Duration, simply, is a measure of a bond price’s sensitivity to changes in interest rates. Given the inverse relationship between bond yields and prices, a bond with a longer duration should theoretically experience a larger price decline when rates fall than a bond with shorter duration, all else equal. If rates fall, longer-duration bond prices rise more than the prices of bonds with shorter durations. To illustrate, consider a bond with a duration of 6.0. With a 1% rise in interest rates, the bond’s price will fall roughly 6%. With a 1% decline in rates, the bond’s price will rise roughly 6%.
As it relates to the calculation of a bond’s duration, one of the other considerations is that duration rises as yields fall. The consequence of this is that the 40-year global decline in rates has steadily extended core fixed income duration, which is now at record levels for many bond indexes. We saw especially sharp increases in duration this year following the collapse in rates, meaning that even a slight uptick in rates could send bond prices sharply lower.

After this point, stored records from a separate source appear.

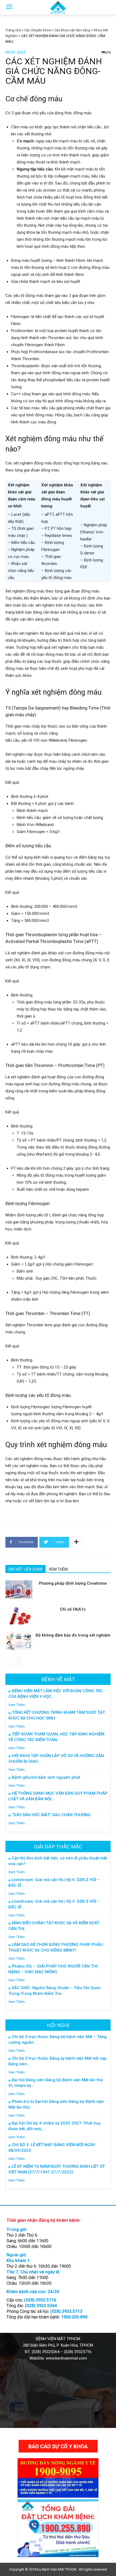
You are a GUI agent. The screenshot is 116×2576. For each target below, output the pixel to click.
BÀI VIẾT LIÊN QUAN (25, 1569)
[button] (108, 7)
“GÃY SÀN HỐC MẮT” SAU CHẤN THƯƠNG (51, 1814)
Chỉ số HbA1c (73, 1609)
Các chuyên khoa (37, 30)
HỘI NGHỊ (58, 2025)
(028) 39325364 (45, 2351)
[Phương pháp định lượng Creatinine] (18, 1589)
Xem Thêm (16, 1705)
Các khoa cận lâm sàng (72, 30)
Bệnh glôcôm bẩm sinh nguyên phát (46, 1777)
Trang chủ (13, 30)
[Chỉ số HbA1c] (18, 1615)
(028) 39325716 (77, 2351)
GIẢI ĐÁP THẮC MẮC (58, 1847)
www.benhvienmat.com (66, 2358)
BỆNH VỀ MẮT (58, 1679)
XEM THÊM (58, 1569)
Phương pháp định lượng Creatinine (73, 1583)
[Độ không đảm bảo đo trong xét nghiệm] (18, 1641)
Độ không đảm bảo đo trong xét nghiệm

Duration has extended across the core fixed income universe
Source: Bloomberg Barclays U.S. Aggregate Bond Index, Bloomberg Barclays Global Aggregate Bond Index, ICE BofAML U.S. Corporate Index, ICE BofAML U.S. Treasury Index, July 31, 2008–September 30, 2020.
- As yields have fallen, duration has risen for many fixed income indexes.
- Core fixed income indexes are now much more interest-rate sensitive than ever before.
- Empirical duration measures for sub-investment grade credit find that these asset classes are less exposed to duration risk and, in fact, perform well during rising rate environments.